Go library that provides fuzzy string matching optimized for filenames and code symbols in the style of Sublime Text, VSCode, IntelliJ IDEA et al.

gopher looking for stuff gopher found stuff

fuzzy

Build Status Documentation

Go library that provides fuzzy string matching optimized for filenames and code symbols in the style of Sublime Text, VSCode, IntelliJ IDEA et al. This library is external dependency-free. It only depends on the Go standard library.

Features

  • Intuitive matching. Results are returned in descending order of match quality. Quality is determined by:

    • The first character in the pattern matches the first character in the match string.
    • The matched character is camel cased.
    • The matched character follows a separator such as an underscore character.
    • The matched character is adjacent to a previous match.
  • Speed. Matches are returned in milliseconds. It's perfect for interactive search boxes.

  • The positions of matches are returned.
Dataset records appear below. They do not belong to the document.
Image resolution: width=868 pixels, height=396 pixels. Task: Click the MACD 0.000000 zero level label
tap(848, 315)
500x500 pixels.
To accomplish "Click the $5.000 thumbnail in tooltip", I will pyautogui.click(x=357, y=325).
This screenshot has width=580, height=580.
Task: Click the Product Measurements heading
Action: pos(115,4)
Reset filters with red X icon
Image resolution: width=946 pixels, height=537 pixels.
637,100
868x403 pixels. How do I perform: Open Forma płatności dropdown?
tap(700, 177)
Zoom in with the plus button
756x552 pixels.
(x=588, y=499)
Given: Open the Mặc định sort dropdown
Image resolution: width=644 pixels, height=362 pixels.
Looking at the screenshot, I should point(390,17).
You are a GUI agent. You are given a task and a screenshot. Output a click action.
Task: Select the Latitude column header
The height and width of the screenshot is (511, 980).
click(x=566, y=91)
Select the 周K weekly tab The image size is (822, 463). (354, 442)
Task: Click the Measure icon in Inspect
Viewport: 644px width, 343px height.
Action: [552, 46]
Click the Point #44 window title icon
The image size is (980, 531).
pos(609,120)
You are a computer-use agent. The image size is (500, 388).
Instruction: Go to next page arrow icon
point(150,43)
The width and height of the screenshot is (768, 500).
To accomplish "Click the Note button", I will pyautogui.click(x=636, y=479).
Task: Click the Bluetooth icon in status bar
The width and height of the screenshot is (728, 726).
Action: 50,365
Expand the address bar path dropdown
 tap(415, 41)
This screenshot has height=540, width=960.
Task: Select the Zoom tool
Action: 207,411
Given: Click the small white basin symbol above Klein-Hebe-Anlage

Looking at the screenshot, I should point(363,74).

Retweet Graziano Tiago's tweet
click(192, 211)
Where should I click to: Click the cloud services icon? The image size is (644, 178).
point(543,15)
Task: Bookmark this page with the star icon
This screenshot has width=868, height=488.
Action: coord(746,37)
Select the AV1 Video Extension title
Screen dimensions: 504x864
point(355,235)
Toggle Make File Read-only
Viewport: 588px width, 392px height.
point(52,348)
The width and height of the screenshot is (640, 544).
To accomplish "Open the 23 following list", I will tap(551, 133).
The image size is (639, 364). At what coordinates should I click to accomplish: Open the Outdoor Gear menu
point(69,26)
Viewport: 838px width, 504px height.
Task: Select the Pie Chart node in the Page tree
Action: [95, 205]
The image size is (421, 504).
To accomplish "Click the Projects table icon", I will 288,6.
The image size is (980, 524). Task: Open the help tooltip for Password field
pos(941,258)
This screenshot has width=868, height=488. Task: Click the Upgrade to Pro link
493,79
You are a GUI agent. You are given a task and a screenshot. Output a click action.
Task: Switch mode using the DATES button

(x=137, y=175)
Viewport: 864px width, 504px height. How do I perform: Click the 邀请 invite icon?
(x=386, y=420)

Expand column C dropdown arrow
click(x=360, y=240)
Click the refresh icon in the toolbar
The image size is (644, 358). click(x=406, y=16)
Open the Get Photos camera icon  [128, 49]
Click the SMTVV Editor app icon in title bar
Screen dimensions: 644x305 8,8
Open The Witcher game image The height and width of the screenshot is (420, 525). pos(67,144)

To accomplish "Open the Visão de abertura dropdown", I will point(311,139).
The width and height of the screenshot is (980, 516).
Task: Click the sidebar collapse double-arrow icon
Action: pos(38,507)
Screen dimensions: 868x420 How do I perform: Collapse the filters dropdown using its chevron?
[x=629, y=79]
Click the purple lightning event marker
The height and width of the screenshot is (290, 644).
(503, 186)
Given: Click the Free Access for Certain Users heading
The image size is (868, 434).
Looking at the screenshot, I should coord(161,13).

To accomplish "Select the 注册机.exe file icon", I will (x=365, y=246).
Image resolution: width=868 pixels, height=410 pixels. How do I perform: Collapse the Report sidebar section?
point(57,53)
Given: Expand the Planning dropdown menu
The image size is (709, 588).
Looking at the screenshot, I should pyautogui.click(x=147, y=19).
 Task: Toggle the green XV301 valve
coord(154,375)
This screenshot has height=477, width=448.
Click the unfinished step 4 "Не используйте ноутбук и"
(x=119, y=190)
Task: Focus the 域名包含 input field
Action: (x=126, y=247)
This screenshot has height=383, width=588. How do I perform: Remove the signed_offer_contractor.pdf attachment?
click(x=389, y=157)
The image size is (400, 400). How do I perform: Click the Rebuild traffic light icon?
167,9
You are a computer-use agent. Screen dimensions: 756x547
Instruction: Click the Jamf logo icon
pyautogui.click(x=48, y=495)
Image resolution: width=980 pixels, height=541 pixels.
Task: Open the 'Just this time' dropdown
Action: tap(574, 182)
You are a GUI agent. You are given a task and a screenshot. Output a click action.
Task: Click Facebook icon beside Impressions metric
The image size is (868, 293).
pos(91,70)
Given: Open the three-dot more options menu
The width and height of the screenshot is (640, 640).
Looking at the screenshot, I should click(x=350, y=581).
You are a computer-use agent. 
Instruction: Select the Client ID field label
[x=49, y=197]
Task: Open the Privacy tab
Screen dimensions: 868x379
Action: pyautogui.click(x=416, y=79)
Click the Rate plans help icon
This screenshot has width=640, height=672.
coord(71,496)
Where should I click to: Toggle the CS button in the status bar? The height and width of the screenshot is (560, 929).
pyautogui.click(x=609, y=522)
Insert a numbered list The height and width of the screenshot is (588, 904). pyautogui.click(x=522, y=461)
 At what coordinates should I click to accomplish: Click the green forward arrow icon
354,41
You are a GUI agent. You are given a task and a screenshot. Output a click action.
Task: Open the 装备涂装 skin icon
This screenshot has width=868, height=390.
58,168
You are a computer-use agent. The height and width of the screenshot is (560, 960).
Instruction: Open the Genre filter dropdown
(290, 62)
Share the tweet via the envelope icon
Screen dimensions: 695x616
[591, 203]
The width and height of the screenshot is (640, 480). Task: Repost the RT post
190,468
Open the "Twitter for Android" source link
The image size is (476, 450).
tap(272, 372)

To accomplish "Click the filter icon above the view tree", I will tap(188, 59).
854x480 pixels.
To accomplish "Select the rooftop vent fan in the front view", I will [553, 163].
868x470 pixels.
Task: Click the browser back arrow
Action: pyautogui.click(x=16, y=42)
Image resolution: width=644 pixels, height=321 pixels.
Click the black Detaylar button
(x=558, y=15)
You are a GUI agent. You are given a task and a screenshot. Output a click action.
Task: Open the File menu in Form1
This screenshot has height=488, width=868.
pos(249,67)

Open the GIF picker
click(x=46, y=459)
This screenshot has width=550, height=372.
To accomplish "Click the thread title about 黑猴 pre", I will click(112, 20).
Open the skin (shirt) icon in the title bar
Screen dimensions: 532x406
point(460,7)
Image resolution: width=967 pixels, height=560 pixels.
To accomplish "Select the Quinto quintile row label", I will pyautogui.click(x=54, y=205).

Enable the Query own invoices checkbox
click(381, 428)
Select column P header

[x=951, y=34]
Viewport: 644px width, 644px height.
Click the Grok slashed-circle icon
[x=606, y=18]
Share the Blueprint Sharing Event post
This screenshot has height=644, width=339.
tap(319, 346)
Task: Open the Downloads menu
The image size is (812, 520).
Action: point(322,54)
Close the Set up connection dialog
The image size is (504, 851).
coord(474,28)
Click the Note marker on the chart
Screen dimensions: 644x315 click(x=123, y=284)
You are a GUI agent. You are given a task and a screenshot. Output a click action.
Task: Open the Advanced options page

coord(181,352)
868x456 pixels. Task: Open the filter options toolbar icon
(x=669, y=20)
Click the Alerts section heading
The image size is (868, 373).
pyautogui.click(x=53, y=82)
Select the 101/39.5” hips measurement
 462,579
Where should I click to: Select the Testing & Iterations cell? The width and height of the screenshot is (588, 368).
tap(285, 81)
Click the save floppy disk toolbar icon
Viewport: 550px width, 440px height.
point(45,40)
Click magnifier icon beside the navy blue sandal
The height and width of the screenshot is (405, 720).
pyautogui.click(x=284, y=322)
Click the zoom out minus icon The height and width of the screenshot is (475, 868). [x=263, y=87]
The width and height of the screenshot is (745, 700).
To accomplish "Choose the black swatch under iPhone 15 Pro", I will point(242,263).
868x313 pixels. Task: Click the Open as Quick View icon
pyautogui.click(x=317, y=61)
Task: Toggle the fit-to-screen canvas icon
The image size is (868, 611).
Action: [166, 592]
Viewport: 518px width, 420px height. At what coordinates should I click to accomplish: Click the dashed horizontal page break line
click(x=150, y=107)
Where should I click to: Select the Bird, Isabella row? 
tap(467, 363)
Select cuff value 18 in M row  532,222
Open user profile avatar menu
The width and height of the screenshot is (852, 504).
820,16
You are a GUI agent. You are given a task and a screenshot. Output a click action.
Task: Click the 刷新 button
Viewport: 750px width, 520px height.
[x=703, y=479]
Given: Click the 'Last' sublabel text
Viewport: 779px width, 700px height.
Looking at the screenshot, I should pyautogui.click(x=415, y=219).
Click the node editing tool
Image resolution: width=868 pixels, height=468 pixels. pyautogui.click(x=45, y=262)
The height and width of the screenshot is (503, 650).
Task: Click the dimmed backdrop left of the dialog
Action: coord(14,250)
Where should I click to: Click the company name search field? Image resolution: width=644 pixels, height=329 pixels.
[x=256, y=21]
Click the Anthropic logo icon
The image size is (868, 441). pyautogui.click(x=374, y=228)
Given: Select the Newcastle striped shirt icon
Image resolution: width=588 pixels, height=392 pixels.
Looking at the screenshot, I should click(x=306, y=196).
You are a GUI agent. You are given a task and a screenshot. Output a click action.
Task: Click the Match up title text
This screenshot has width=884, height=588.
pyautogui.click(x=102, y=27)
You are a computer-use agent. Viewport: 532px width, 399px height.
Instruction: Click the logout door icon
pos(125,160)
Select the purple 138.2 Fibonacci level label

Allows you to highlight matching characters.

  • Unicode aware.

Demo

Here is a demo of matching various patterns against ~16K files from the Unreal Engine 4 codebase.

demo

You can run the demo yourself like so:

cd _example/
go get github.com/jroimartin/gocui
go run main.go

Usage

The following example prints out matches with the matched chars in bold.

package main

import (
	"fmt"

	"github.com/sahilm/fuzzy"
)

func main() {
	const bold = "\033[1m%s\033[0m"
	pattern := "mnr"
	data := []string{"game.cpp", "moduleNameResolver.ts", "my name is_Ramsey"}

	matches := fuzzy.Find(pattern, data)

	for _, match := range matches {
		for i := 0; i < len(match.Str); i++ {
			if contains(i, match.MatchedIndexes) {
				fmt.Print(fmt.Sprintf(bold, string(match.Str[i])))
			} else {
				fmt.Print(string(match.Str[i]))
			}
		}
		fmt.Println()
	}
}

func contains(needle int, haystack []int) bool {
	for _, i := range haystack {
		if needle == i {
			return true
		}
	}
	return false
}

If the data you want to match isn't a slice of strings, you can use FindFrom by implementing the provided Source interface. Here's an example:

package main

import (
	"fmt"

	"github.com/sahilm/fuzzy"
)

type employee struct {
	name string
	age  int
}

type employees []employee

func (e employees) String(i int) string {
	return e[i].name
}

func (e employees) Len() int {
	return len(e)
}

func main() {
	emps := employees{
		{
			name: "Alice",
			age:  45,
		},
		{
			name: "Bob",
			age:  35,
		},
		{
			name: "Allie",
			age:  35,
		},
	}
	results := fuzzy.FindFrom("al", emps)
	for _, r := range results {
		fmt.Println(emps[r.Index])
	}
}

Check out the godoc for detailed documentation.

Installation

go get github.com/sahilm/fuzzy or use your favorite dependency management tool.

Speed

Here are a few benchmark results on a normal laptop.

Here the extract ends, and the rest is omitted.